Mr Humphries: What does that prove? You could take four to six Valiums and the same thing could happen to you. It does not mean anything.

MR STEVENSON: What it means, Mr Humphries, is that if mothers wish to give their children fluoride tablets, I do not disagree with that, but they need to take care to lock the bottle away. I spoke to somebody else yesterday in this building who caught his child just after it had swallowed a number of tablets. He tipped the child upside down and got it to regurgitate them. I feel he well could have, in that case, saved another child.

Mr Humphries: What parent does not know that already?

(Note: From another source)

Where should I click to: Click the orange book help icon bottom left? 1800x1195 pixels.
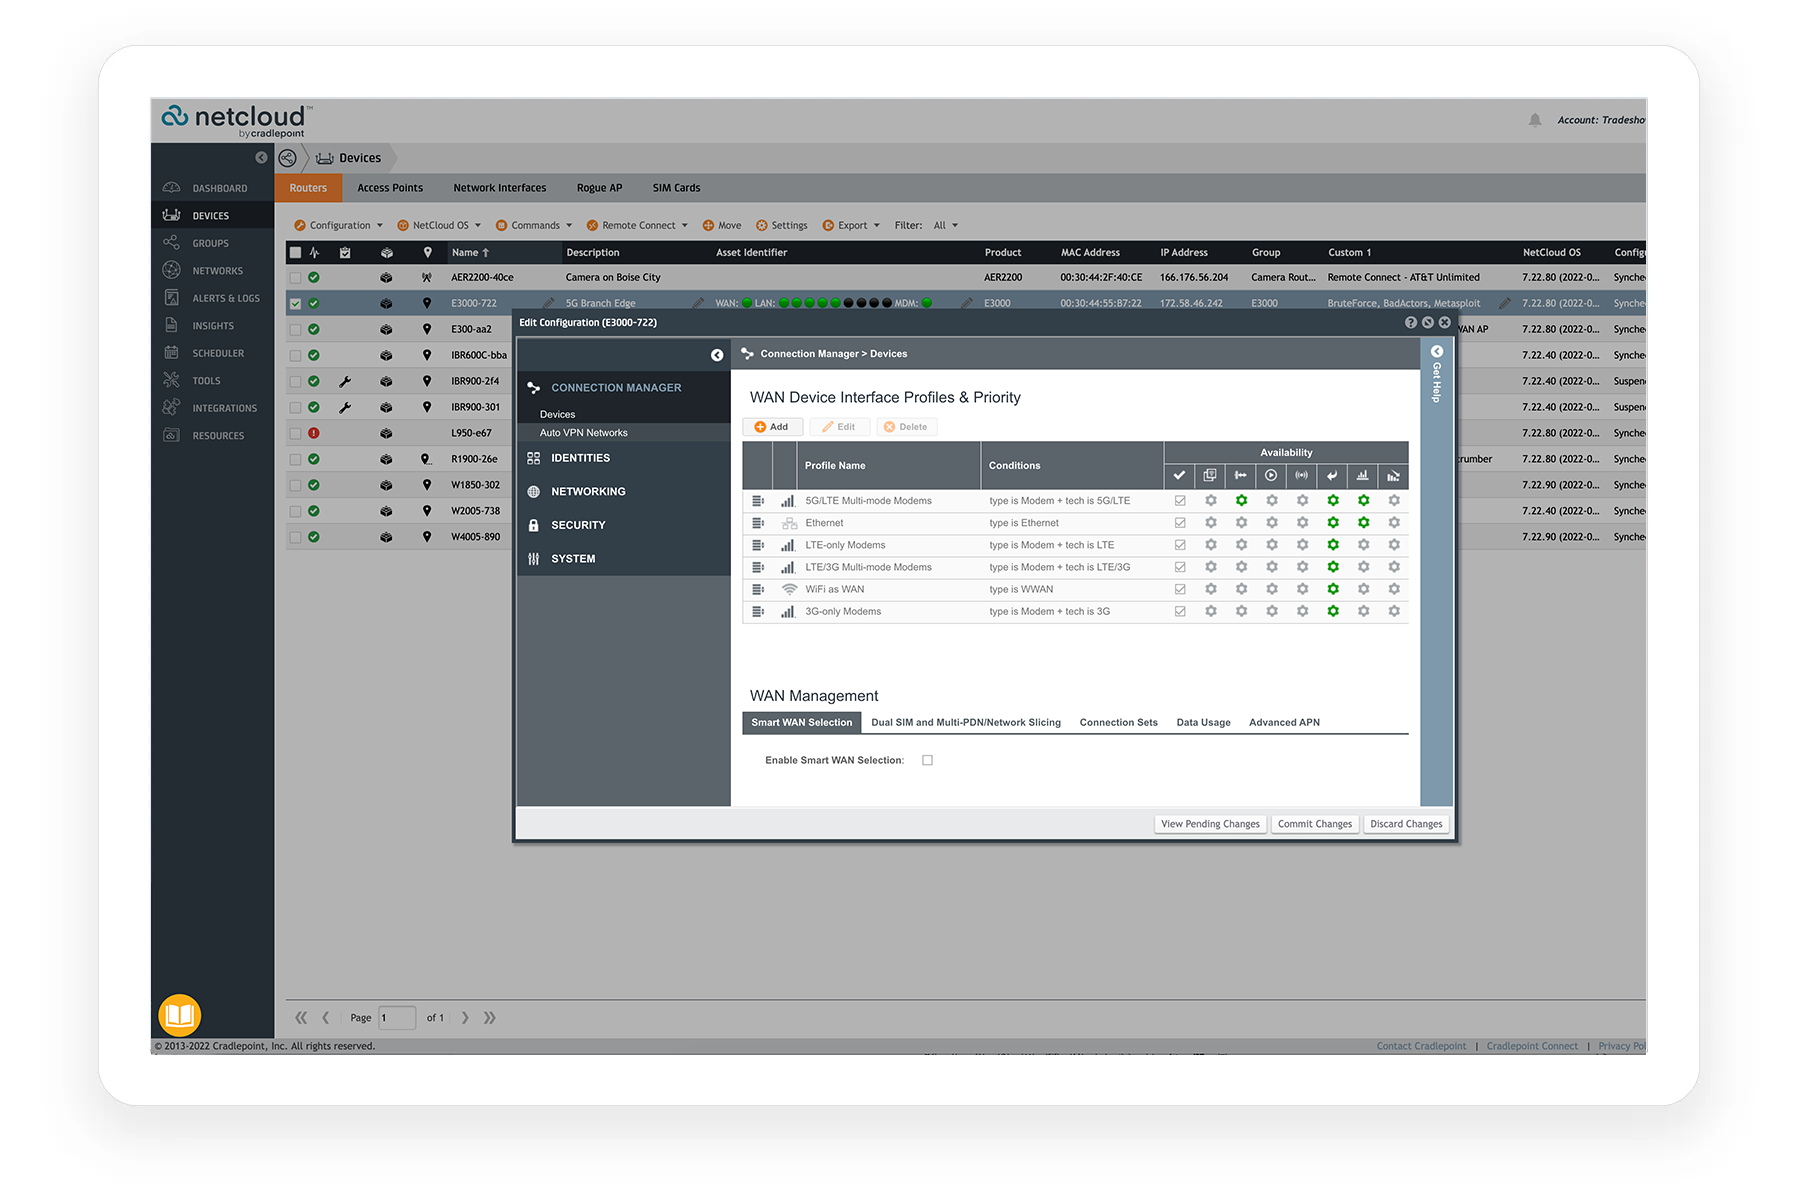[179, 1014]
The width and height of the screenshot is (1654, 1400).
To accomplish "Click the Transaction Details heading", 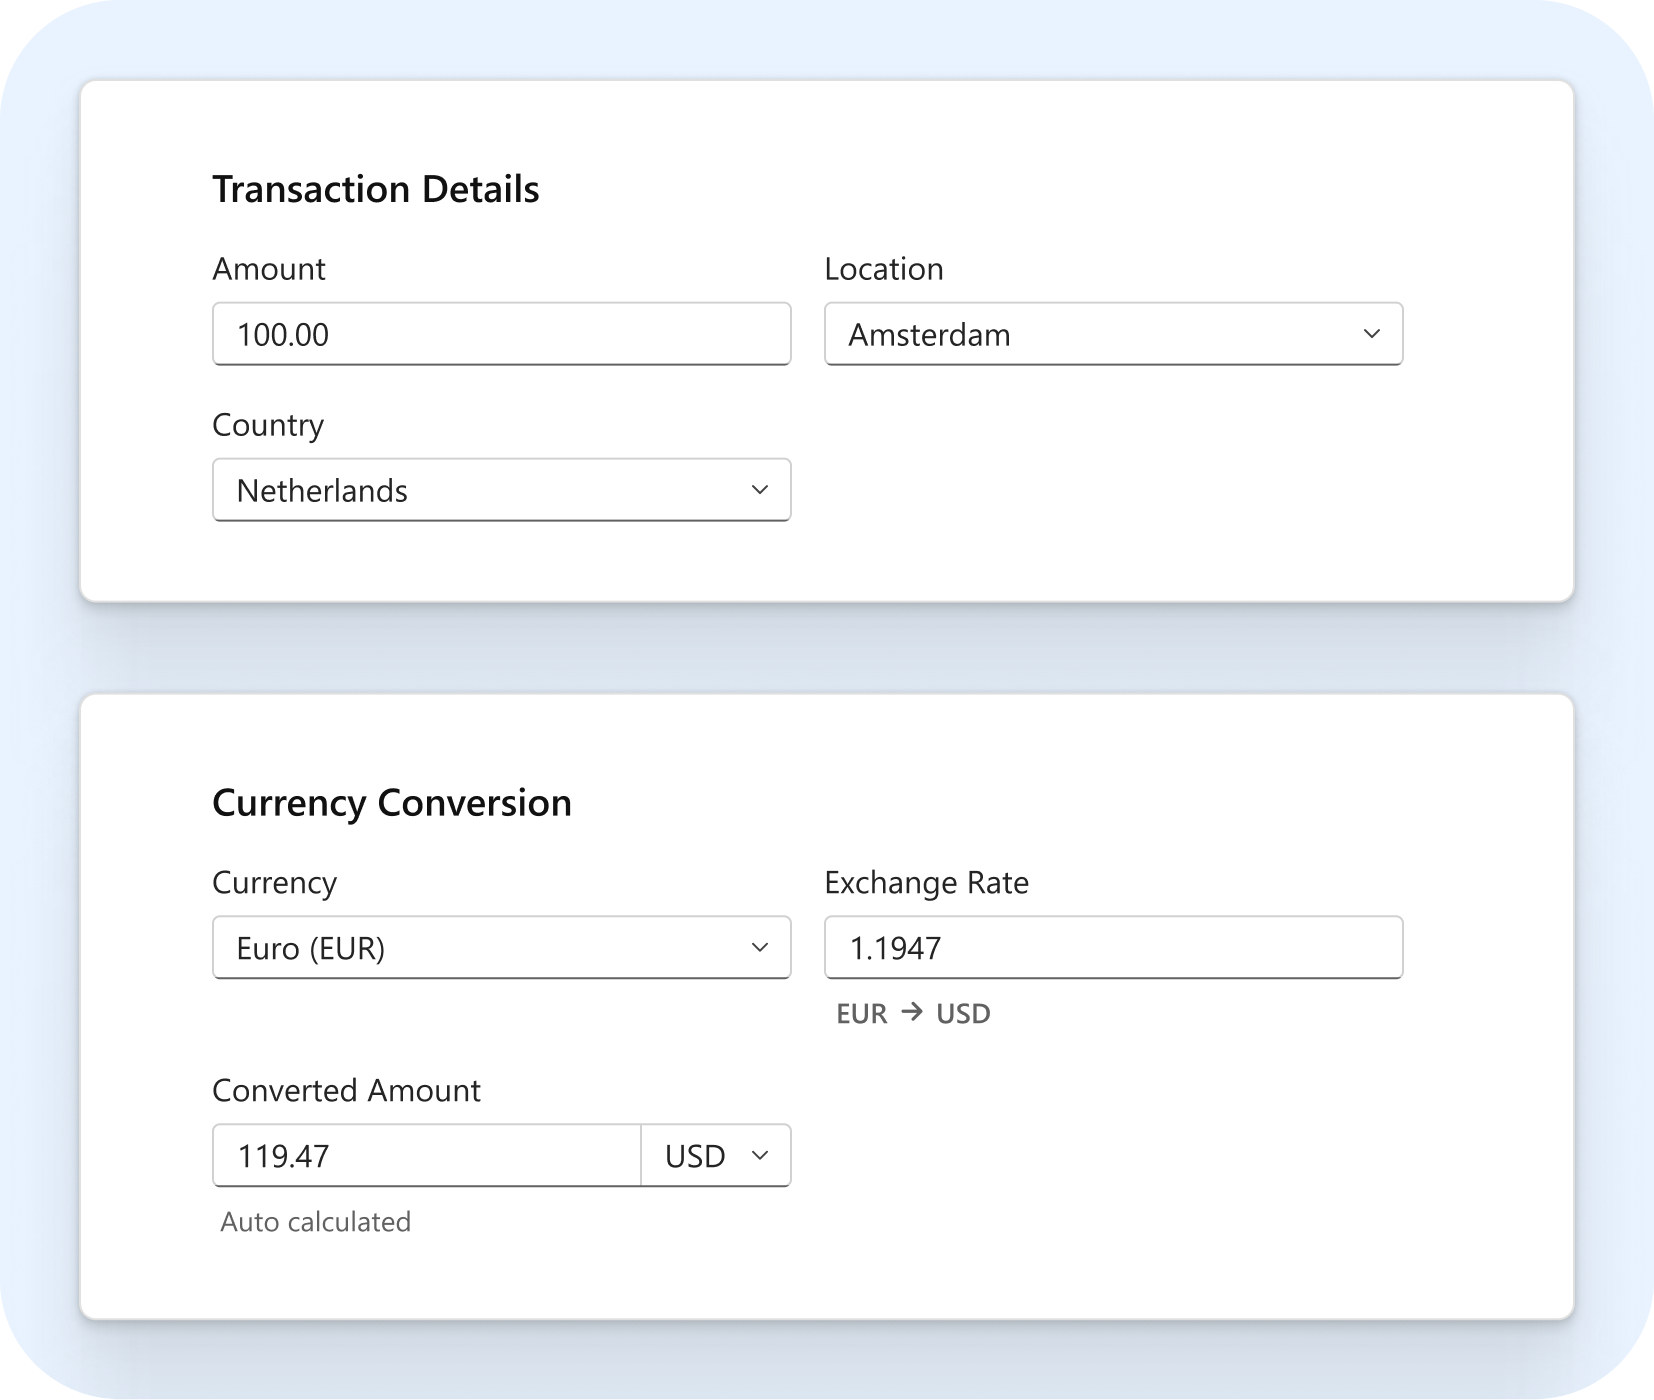I will pos(376,188).
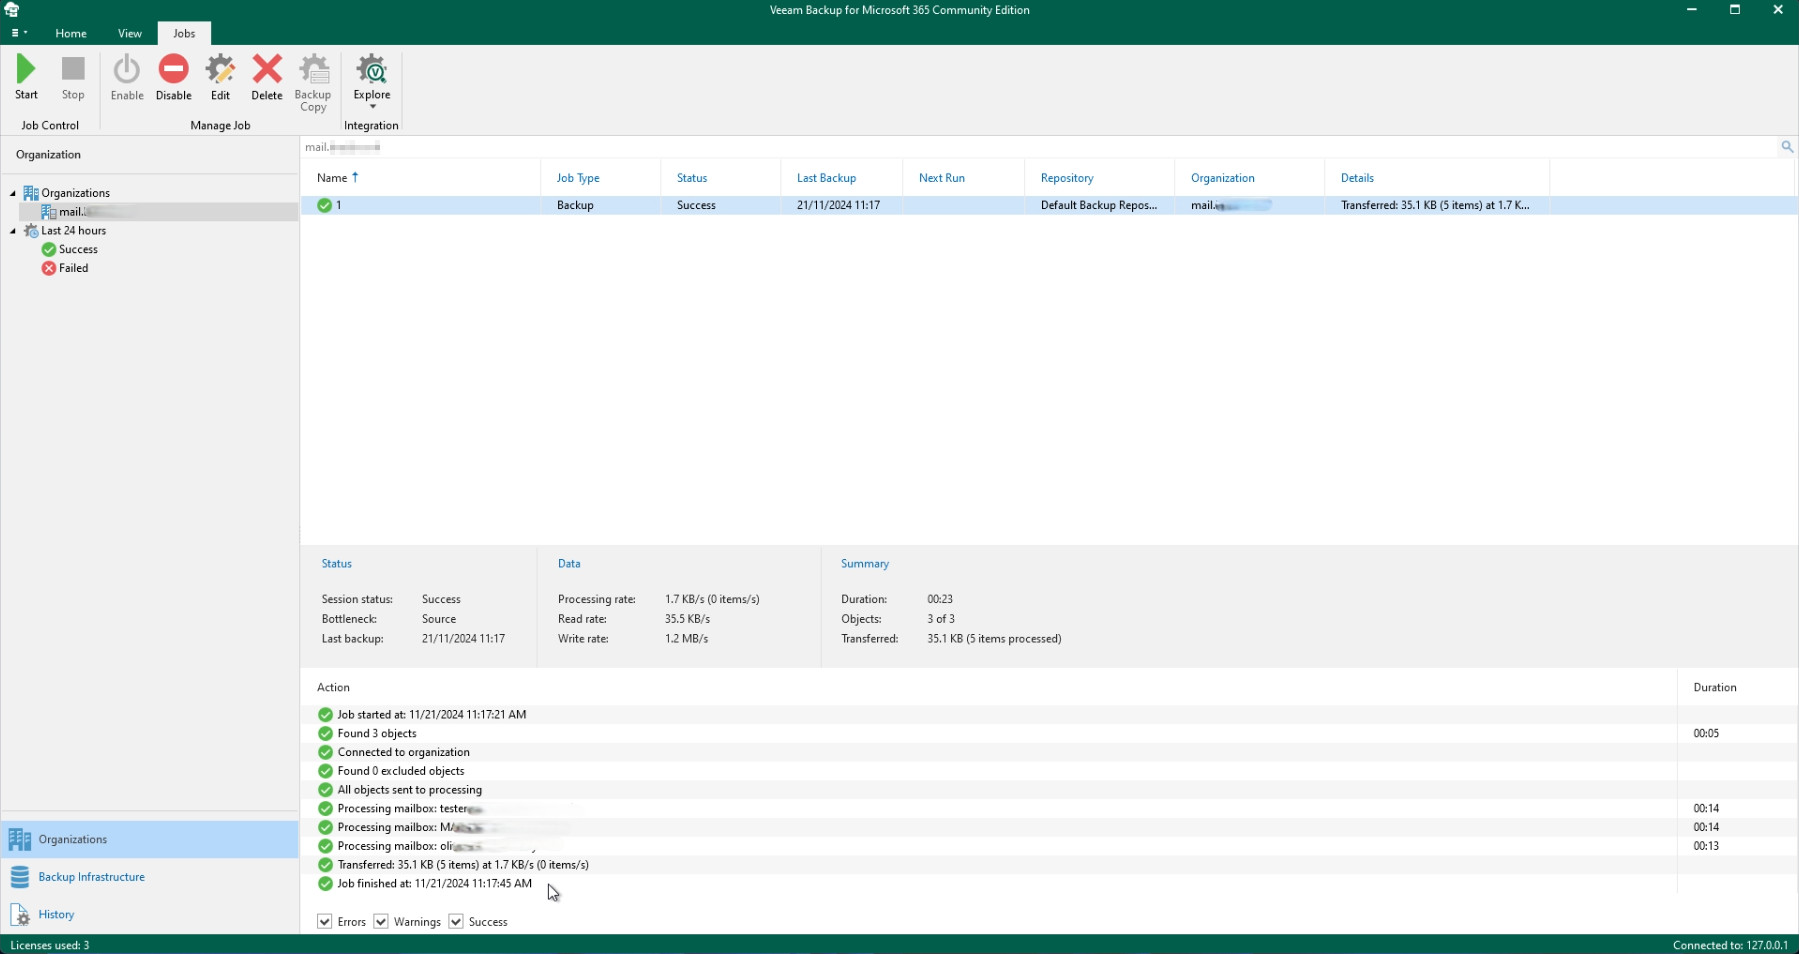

MR STEVENSON: A lot of parents do not know the dangers of taking fluoride tablets or fluoride paintings on the teeth. There was another case in New York where a child was given a fluoride painting, he was handed a glass of water, he rinsed his mouth and swallowed it. Once again the cause of death was fluoride poisoning. So it is just an important point to make note of.

Question resolved in the affirmative.

ADJOURNMENT

Motion (by Mr Whalan) proposed:

That the Assembly do now adjourn.

Press Gallery

MR COLLAERY (6.16): Mr Speaker, I want to make a few comments in the adjournment debate. One of the more important aspects of parliamentary democracy is a fair and efficient press reporting of the proceedings. I wish to draw to the attention of members of the Assembly the present living circumstances of the press gallery.

The current situation of the press gallery, Mr Speaker, is not appropriate, in my opinion. The members of the press gallery are not appropriately housed; they are not housed in circumstances where members of the Assembly can go and speak in confidence to members of the press; and they are not housed in a situation that allows for the orderly collation of reports, documents and the recording of our speeches.